### PROBLEM DETAILS
Which of the lines in the data mention the string "each"? List them all.

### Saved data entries
┄┄┄┄┄┄┄┄┄┄

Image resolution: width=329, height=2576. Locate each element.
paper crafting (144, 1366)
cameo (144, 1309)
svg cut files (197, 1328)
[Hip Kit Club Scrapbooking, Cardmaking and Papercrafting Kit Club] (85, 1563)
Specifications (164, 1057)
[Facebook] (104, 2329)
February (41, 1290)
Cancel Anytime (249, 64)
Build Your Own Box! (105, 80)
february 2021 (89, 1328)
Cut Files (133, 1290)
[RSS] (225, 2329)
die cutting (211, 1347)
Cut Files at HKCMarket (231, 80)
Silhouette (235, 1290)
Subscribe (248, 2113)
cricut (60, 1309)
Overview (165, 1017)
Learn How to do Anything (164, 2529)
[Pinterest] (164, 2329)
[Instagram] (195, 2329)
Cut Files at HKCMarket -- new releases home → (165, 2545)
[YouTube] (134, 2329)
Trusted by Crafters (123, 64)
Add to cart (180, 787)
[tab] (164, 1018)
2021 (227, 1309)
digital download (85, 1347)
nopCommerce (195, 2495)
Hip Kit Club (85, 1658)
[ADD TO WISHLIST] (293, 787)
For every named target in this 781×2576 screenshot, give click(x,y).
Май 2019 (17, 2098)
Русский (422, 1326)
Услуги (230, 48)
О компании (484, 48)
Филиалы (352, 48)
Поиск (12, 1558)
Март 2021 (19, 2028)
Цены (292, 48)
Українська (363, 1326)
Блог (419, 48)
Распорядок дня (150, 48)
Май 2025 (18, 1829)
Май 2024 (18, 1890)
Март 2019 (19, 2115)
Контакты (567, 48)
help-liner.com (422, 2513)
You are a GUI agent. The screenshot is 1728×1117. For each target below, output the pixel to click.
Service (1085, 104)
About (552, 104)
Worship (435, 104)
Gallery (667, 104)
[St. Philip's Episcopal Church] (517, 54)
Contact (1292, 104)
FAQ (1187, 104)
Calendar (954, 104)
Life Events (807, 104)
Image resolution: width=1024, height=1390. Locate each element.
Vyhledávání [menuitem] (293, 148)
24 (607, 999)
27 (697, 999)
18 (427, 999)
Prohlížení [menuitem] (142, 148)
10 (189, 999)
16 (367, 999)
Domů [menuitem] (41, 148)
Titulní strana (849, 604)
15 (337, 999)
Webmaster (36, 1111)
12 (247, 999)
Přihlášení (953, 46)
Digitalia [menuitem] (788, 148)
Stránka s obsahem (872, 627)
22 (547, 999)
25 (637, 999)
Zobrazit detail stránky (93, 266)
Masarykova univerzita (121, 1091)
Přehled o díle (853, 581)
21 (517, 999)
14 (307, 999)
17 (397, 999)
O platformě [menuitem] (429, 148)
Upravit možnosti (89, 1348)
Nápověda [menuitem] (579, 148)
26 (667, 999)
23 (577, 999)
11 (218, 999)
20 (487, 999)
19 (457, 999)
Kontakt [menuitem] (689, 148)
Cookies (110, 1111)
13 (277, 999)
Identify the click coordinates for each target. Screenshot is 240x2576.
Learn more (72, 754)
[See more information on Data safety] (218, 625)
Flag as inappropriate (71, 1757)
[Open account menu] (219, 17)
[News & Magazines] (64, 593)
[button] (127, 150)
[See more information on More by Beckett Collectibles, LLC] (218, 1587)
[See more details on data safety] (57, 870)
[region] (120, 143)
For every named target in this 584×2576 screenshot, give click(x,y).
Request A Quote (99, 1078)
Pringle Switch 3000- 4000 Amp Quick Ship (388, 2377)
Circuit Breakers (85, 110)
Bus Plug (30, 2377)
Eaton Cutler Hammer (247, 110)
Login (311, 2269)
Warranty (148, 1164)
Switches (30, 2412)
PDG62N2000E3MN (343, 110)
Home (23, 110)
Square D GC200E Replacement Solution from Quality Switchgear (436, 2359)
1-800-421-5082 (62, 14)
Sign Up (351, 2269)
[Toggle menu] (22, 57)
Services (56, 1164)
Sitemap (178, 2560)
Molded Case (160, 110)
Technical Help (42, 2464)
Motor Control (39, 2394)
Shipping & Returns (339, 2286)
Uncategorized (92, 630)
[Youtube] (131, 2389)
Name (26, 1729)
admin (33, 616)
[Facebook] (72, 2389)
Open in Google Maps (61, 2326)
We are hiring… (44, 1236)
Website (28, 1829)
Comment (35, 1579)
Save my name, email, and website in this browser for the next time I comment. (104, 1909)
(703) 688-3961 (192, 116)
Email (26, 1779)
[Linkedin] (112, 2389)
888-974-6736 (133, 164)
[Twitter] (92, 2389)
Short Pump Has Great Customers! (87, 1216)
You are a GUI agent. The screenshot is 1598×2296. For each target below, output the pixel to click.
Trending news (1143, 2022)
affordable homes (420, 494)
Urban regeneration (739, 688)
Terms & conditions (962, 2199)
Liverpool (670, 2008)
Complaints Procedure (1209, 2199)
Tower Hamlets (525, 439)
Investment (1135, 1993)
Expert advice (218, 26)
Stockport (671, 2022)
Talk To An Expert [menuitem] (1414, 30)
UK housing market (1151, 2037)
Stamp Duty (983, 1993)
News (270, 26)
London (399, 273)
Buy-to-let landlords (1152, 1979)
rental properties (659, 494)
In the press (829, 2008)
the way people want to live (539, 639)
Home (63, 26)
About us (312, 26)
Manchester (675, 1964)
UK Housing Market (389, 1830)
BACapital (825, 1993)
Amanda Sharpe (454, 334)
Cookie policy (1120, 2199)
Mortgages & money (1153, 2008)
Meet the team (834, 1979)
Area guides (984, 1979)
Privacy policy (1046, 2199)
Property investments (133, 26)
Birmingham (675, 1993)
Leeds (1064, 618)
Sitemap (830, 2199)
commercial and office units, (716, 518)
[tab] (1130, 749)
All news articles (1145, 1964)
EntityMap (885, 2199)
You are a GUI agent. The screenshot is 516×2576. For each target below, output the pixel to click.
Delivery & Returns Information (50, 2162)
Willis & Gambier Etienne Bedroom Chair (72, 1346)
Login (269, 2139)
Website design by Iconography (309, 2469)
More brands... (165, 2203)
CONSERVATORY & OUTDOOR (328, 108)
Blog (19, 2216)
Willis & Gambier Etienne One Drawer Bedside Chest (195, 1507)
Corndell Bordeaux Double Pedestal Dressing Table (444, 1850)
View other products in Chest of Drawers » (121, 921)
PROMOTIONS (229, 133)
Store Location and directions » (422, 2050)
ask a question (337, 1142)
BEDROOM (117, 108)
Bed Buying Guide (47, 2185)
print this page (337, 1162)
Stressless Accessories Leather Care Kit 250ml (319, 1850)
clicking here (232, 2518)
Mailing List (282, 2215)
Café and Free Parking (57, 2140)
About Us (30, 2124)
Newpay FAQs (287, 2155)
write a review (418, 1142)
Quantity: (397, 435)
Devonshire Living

┄┄┄┄┄┄┄┄┄┄

### RESULT
Image resolution: width=329, height=2576. Locate each element.
You are a GUI agent. The screenshot is 1728×1117. For each target below, output the pixel to click.
Image resolution: width=1024, height=1390. Locate each element.
Identify the click coordinates for each target. Screenshot is 240x2576.
You are a GUI agent. The screenshot is 1598×2296. For each target below, output the pixel to click.
You are a GUI agent. The screenshot is 516×2576. For each target below, output the pixel to click.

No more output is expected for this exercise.